The entanglement spectrum (i.e., the full distribution of Schmidt eigenvalues of the reduced density matrix) contains more information than the conventional entanglement entropy and has been studied recently in several many-particle systems. We compute the disorder-averaged entanglement spectrum in the form of the disorder-averaged moments $\stackrel{̲}{\mathrm{Tr}{\mathrm{\rho }}_{\mathrm{A}}^{\mathrm{\alpha }}}$ of the reduced density matrix ${\rho }_A$ for a contiguous block of many spins at the random-singlet quantum critical point in one dimension.
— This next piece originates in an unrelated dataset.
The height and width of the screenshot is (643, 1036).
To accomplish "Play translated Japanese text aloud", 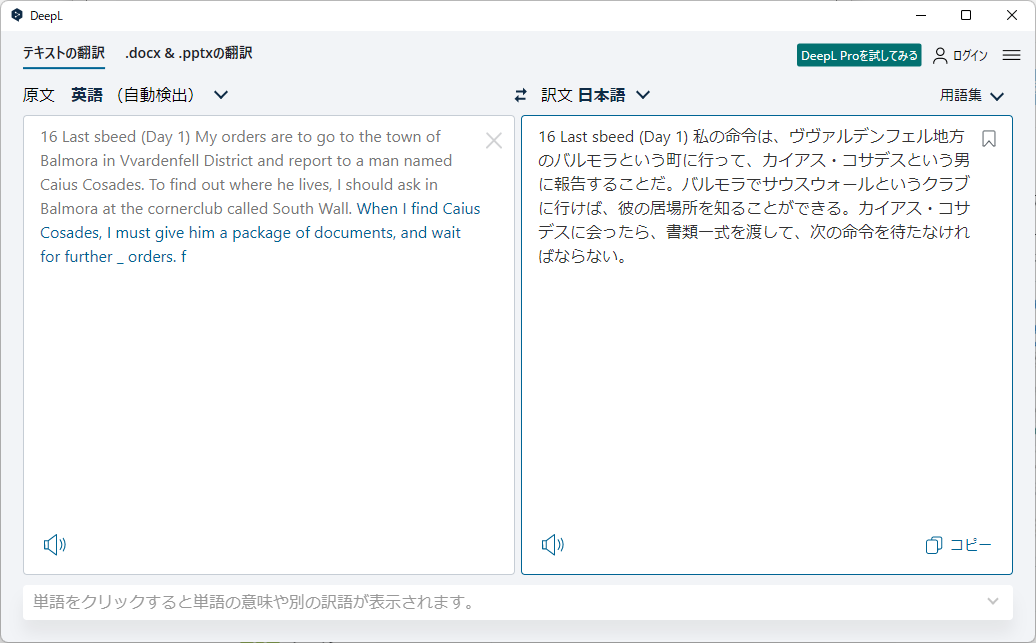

The result compares well in the scaling limit with numerical studies on the random $\mathit{XX}$ model and is also expected to describe the (interacting) random Heisenberg model. Our numerical studies on the $\mathit{XX}$ case reveal that the dependence of the entanglement entropy and spectrum on the geometry of the Hilbert space partition is quite different than for conformally invariant critical points.

Figure 1

Ab initio Renyi entropies for a disordered $\mathit{XX}$ chain of 1024 spins. The average is over 73 000 realizations. The variation of the color shows results from $\alpha =1$ (upper line) to $\alpha =2.9$ (bottom line). The yellow line is the asymptotic von Neumann entropy ($\alpha =1$) obtained by Laflorencie.[25]

Figure 2

Ab initio Rènyi entropies for a disordered $\mathit{XX}$ chain of 1024 spins minus the RSP value. The averages are over the same sample of 73 000 realizations.

Figure 3

The finite-size scaling function for the entanglement entropy $Y(x)$ in Eq. (29). Main: RSP data averaged over 1 440 000 disorder realizations for $L=1024$. The continuous (red) curve is the proposed phenomenological formula (31) describing perfectly the data points. Inset: The same plot for different values of $L$ showing the collapse on a single scaling function.

Figure 4

Top: RSP results for ${\mathrm{Ŝ}}_{\alpha }$ as a function of $S_{\alpha }$ for a chain of $1024$ spins and 1 440 000 disorder realizations. Bottom: Even-odd average of ${\mathrm{Ŝ}}_{\alpha }$ eliminating leading corrections to the scaling. In both panels the continuous lines are the analytic RSRG result for $A_t$.

Figure 5

The universal constant $A_t$ obtained from RSP data for $L=1024$ (1,440,000 disorder realizations) and $L=10\hspace{0.5em}000$ (320 000 realizations). Main plot: For $\alpha ⩾3.5$ finite-size effects are negligible and the RSRG prediction (continuous line) describes the data. Inset: Crossover to the nonuniversal Poissonian behavior (green continuous line) for larger $\alpha$.

Figure 6

Ab initio ${\mathrm{Ŝ}}_{\alpha }$ as a function of $S_{\alpha }$ for a spin-chain of $1024$ spins and 73 000 disorder realizations. The continuous lines represent the RSRG prediction for the slope. The additive terms are different from those in Fig. 4.

Figure 7

Scaling functions for the correction to the scaling $f_t(S)$ in Eq. (32) obtained as the difference of $s_{\alpha }^{\mathrm{odd}}(\ell )$ and $s_{\alpha }^{\mathrm{even}}(\ell )$. Full and dashed lines correspond to uniform and exponential distributions of disorder, respectively.

Figure 8

${\mathrm{Ŝ}}_{\alpha }$ for two disorder distributions. The RSP data are for chains of 10 000 spins and averaged over 320 000 configurations.

Figure 9

${\mathrm{Ŝ}}_{\alpha }$ as function of $S_{\alpha }$ for $\alpha =2.9$ and for two disorder distributions (RSP data with $L=10\hspace{0.5em}000$ and 320 000 configurations). The scaling function is disorder independent.

Figure 10

The quantity $\Delta$ defined in Eq. (38) vs $S_{\alpha }$ for uniform and exponential distributions of disorder. With varying $\alpha$ the two differences are the same, showing the universality of the coefficient $B_{t(\alpha )}$.